● **Quoted passage**:
☆ ☆ ☆ ☆ ☆

E1 341: Probabilistic Foundations for Sequential Learning

Instructor: Shubhada Agrawal
Time: Tuesdays and Thursdays, 10:00 - 11:30 am
Room: EC 1.08
Teams group: If you have an IISc email ID, you can join the Teams group using the code: u0bhb7v

Course description: This course develops a rigorous mathematical foundation for analyzing adaptive and sequential decision-making systems. The focus is on core probabilistic tools, such as martingale theory, martingale concentration inequalities, convergence of random variables, and large deviations, which form the backbone of modern theoretical research in sequential learning.

The first part of the course introduces martingales in discrete time. Topics include filtrations, conditional expectation, stopping times, Doob decompositions, optional stopping theorems, maximal inequalities, martingale convergence theorems, discrete quadratic variation, and uniformly integrable martingales.

☆ ☆ ☆ ☆ ☆

● **Material**:

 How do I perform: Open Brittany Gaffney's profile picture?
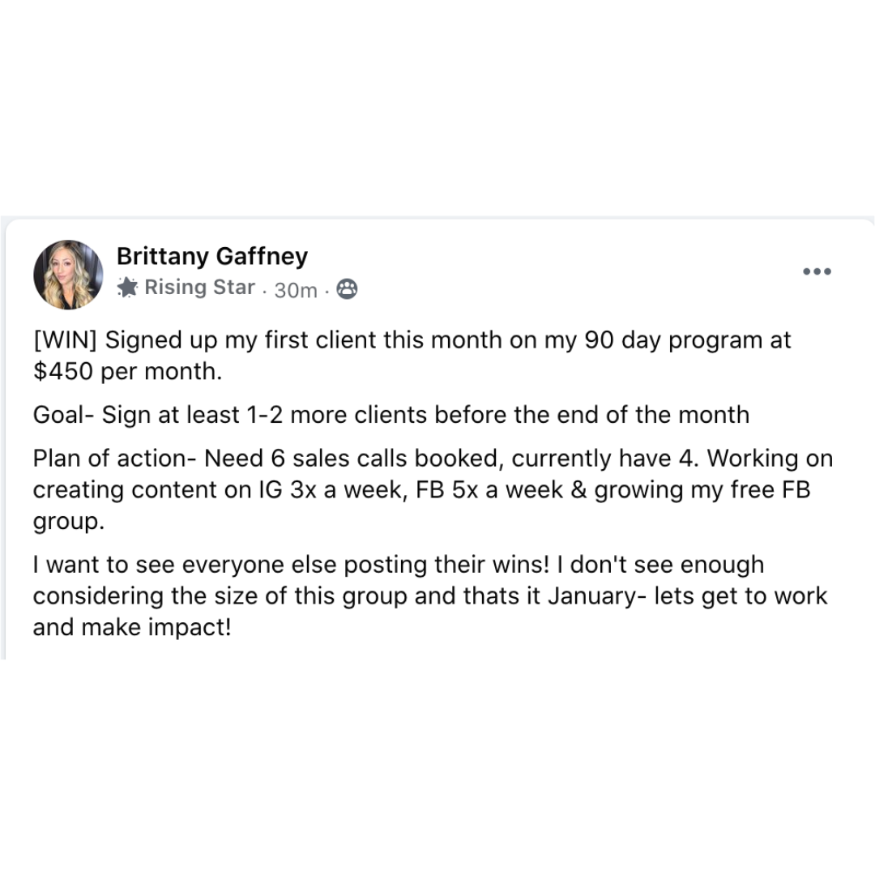69,275
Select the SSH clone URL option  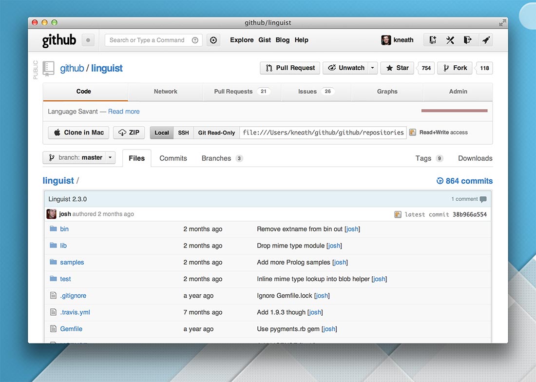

☆ ☆ ☆ ☆ ☆

● **Exercise brief**: Extend the E1 341 course page on probabilistic foundations for sequential learning, beginning right after its final sentence. The lines above are separate material, unrelated to the course page.

● **Task result**:
In the second part, we explore applications of martingale theory to concentration and sequential analysis. Topics include Ville’s inequality, time-uniform bounds, mixture martingales, and confidence sequences. We will cover a unified derivation of a wide variety of new and old time-uniform concentration inequalities using martingales. We will also touch upon self-normalized exponential concentration inequalities.

The third part will introduce the theory of large deviations. We will examine Cramer’s and Chernoff bounds, rate functions, tilted distributions, Gartner-Ellis theory, and Sanov-type principles.

Pre-requisite: Random Processes (E2 202) and Analysis-1 (MA 221), or equivalent background.

Evaluation (tentative): 40% mid sem, 40% end sem, 20% student presentations.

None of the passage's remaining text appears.